Shakespeares globe theater

In addition to the theatre itself there is  an exhibit describing what London was like back then (only technically the Globe wasn’t in London proper), how buildings were built, how costumes were made and cleaned (hint: fermented urine was used), and what musical instruments looked like.  This scene shows a typical costume workshop back in the 1600′s (but cleaner).

Globe costume making

This costume was used for a production several years ago. Talk about a complicated dress! (Make sure you read the explanation that follows.)

Queen Elizabeth costume

QE costume words

All the tour guides at the Globe are actors. As you might be able to tell by our tour guide who could not resist my camera.
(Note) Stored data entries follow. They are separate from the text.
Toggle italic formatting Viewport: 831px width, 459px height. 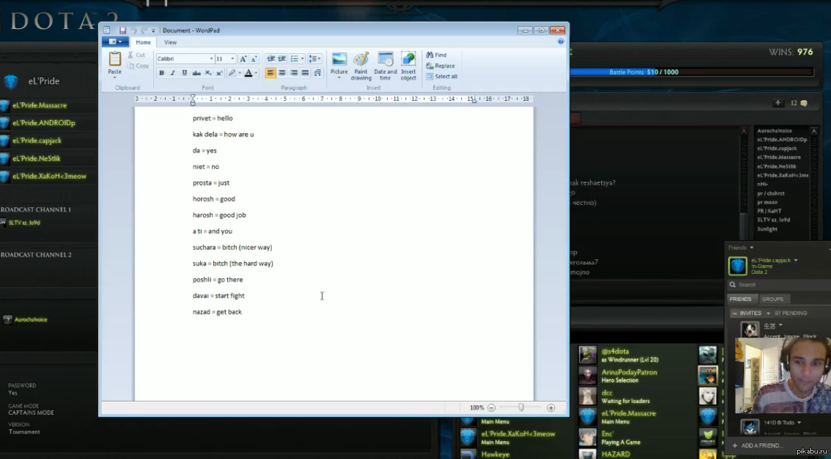click(x=173, y=73)
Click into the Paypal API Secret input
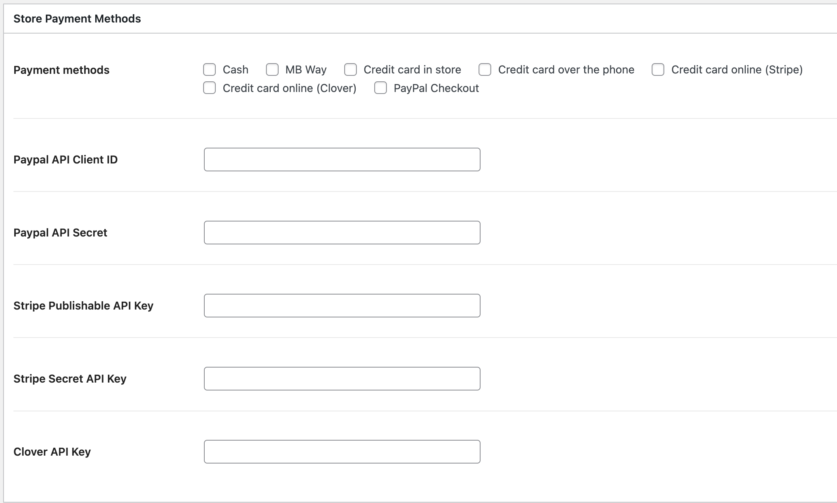This screenshot has width=837, height=503. [x=342, y=233]
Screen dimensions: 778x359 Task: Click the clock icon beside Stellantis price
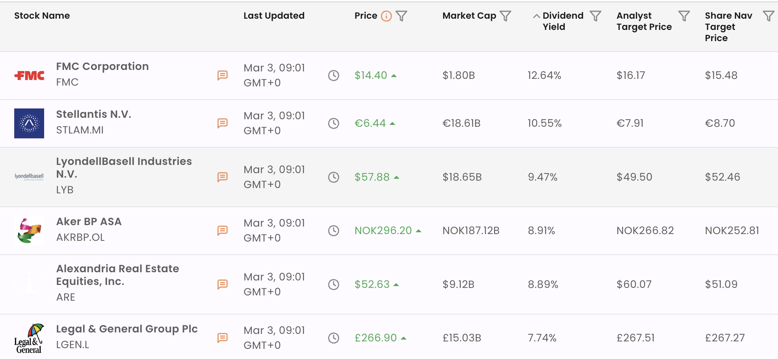point(334,123)
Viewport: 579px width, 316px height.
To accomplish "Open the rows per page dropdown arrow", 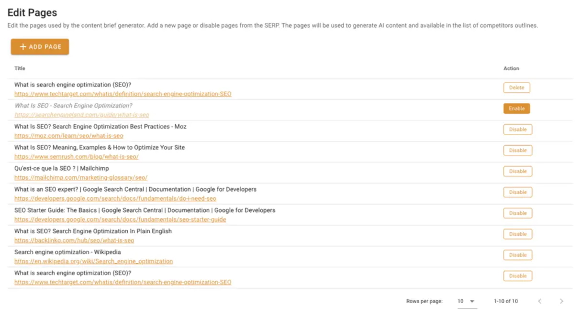I will click(x=473, y=301).
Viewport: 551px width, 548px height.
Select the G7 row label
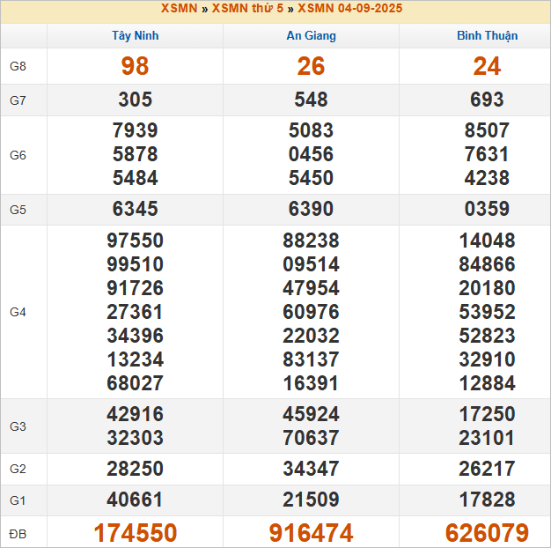point(18,100)
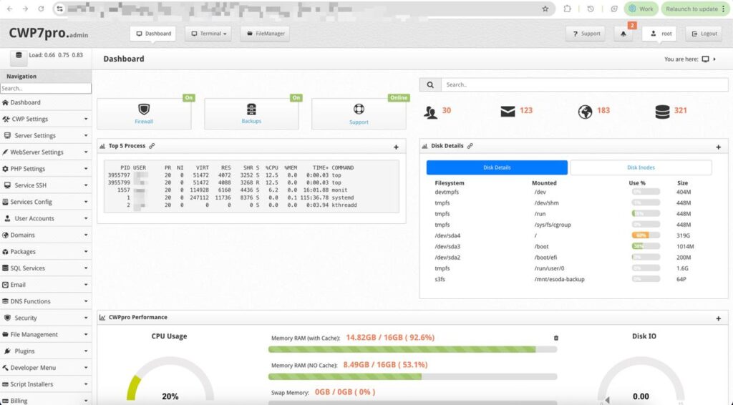Click the Firewall shield icon
Screen dimensions: 733x405
click(144, 109)
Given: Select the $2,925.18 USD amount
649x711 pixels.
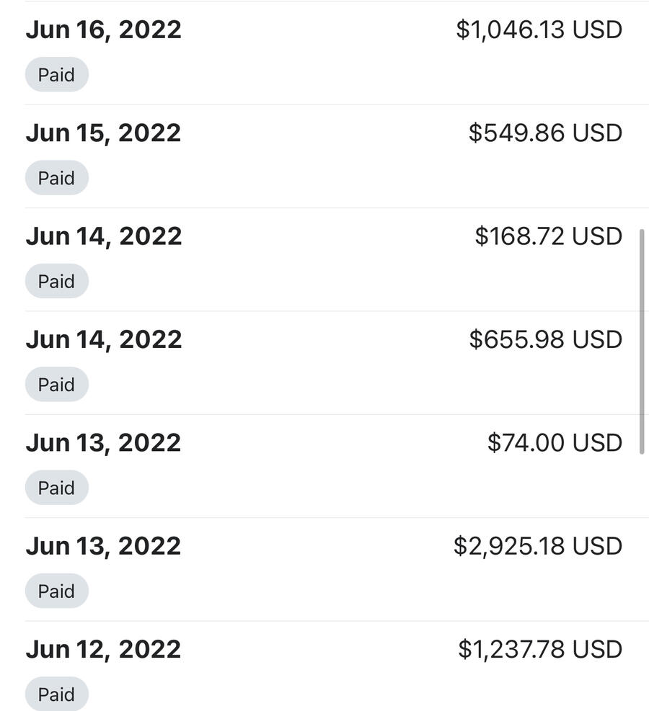Looking at the screenshot, I should [537, 546].
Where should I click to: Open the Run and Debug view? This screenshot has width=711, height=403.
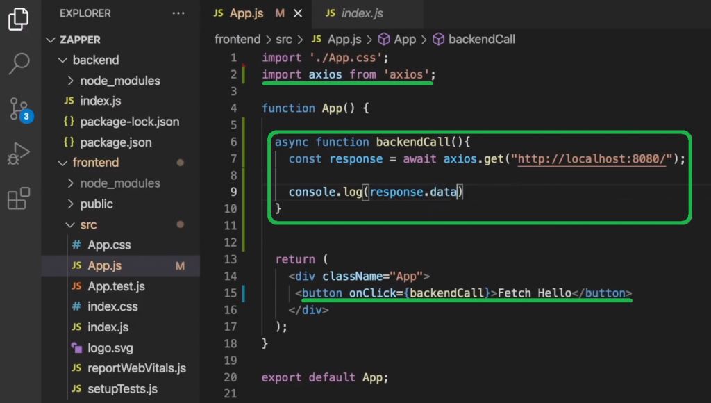point(19,154)
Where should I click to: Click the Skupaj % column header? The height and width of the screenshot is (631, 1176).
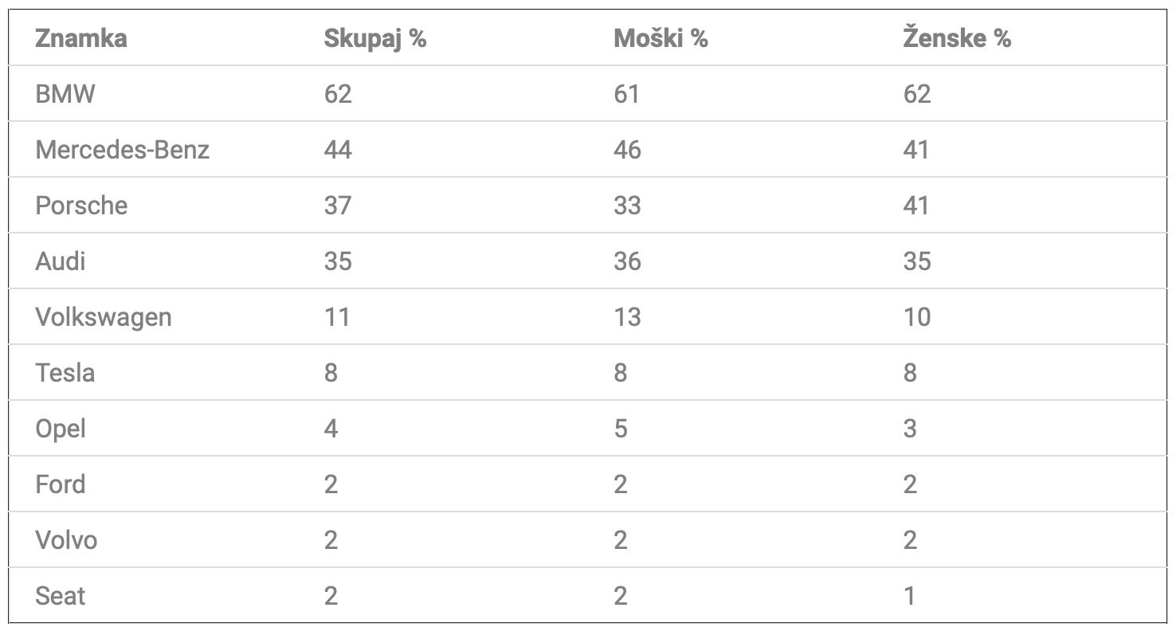tap(375, 38)

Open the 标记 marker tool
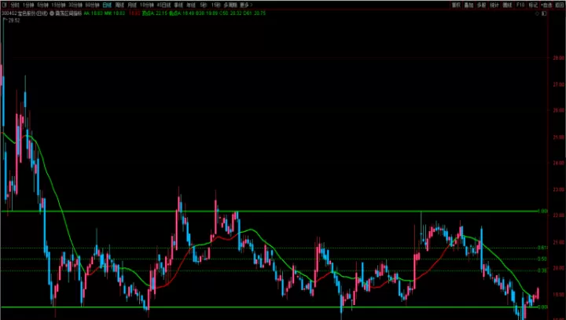[533, 5]
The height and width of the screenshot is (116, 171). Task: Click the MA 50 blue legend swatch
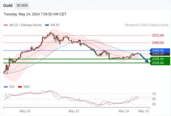pos(47,25)
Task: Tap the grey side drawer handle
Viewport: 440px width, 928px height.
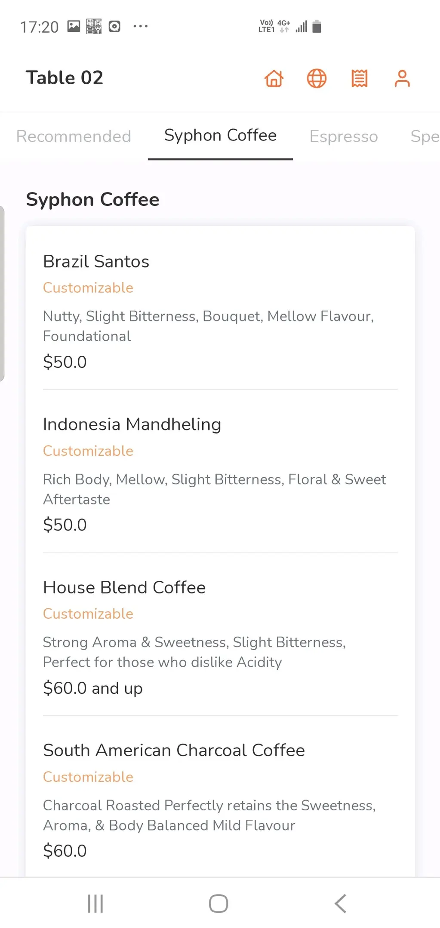Action: (2, 294)
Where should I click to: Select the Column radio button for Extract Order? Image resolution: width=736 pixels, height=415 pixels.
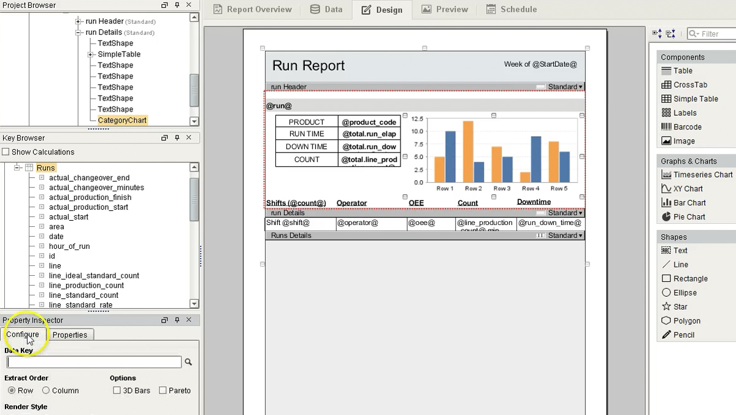point(46,390)
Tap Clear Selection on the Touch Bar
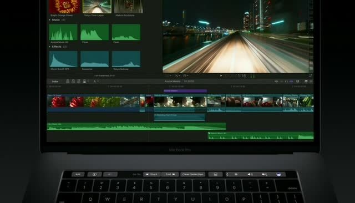 [x=192, y=174]
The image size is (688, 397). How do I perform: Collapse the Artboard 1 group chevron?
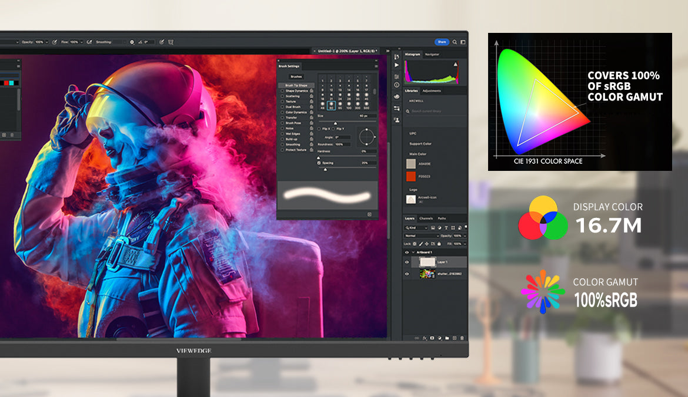click(412, 252)
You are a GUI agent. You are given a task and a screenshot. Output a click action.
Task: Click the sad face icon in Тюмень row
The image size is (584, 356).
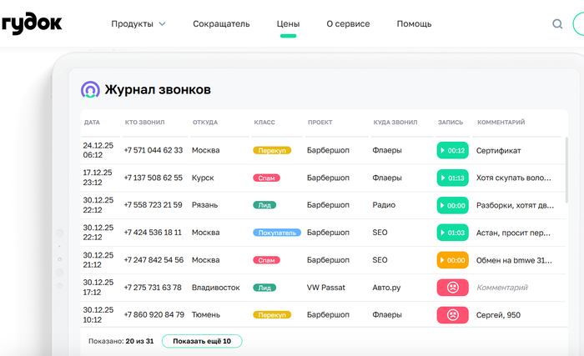tap(452, 315)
He was trying to give us a brief synopsis of the opening scene of Hamlet.

Mister just adores Shakespeare so you know we hit the gift shop on the way out.  I wish we could have stayed for a production but they had been sold out for months, even the standing-room-only tickets. We thought about queuing up for returns but since there was a chance we wouldn’t get any, we decided to get tickets to something we would for sure be able to see. Which turned out to be a new production of Jeeves and Wooster, the hapless rich playboy and the butler who gets him out of one jam after another.

Jeeves 2

Did you ever read the Jeeves and Wooster series of books? They were written in the 20′s and 30′s by P.G. Woodhouse. They’re so veddy uppah-clahss British; charming, witty and droll. There was a Jeeves and Wooster TV show in the 90′s starring Hugh Laurie and Stephen Fry. This production was nothing like that. I mean, it was. The story is one of P.G. Woodhouse’s but it’s a brilliant new adaptation called Perfect Nonsense.

The cast is only three men who play every single character. They’re fantastic actors who do such a great job. There’s quite a lot of physical comedy and the set is just super. It won an Olivier award (the British equivalent of the Tony’s) for best comedy a few weeks ago and it’s well-deserved. We laughed our heads off; I can’t remember a play that I’ve liked as much as this one. It’s charming, hilarious, and just perfect.

We headed back to our neighborhood just as it was starting to rain AGAIN. We had dessert in a cozy, snug pub then went home to pack for France.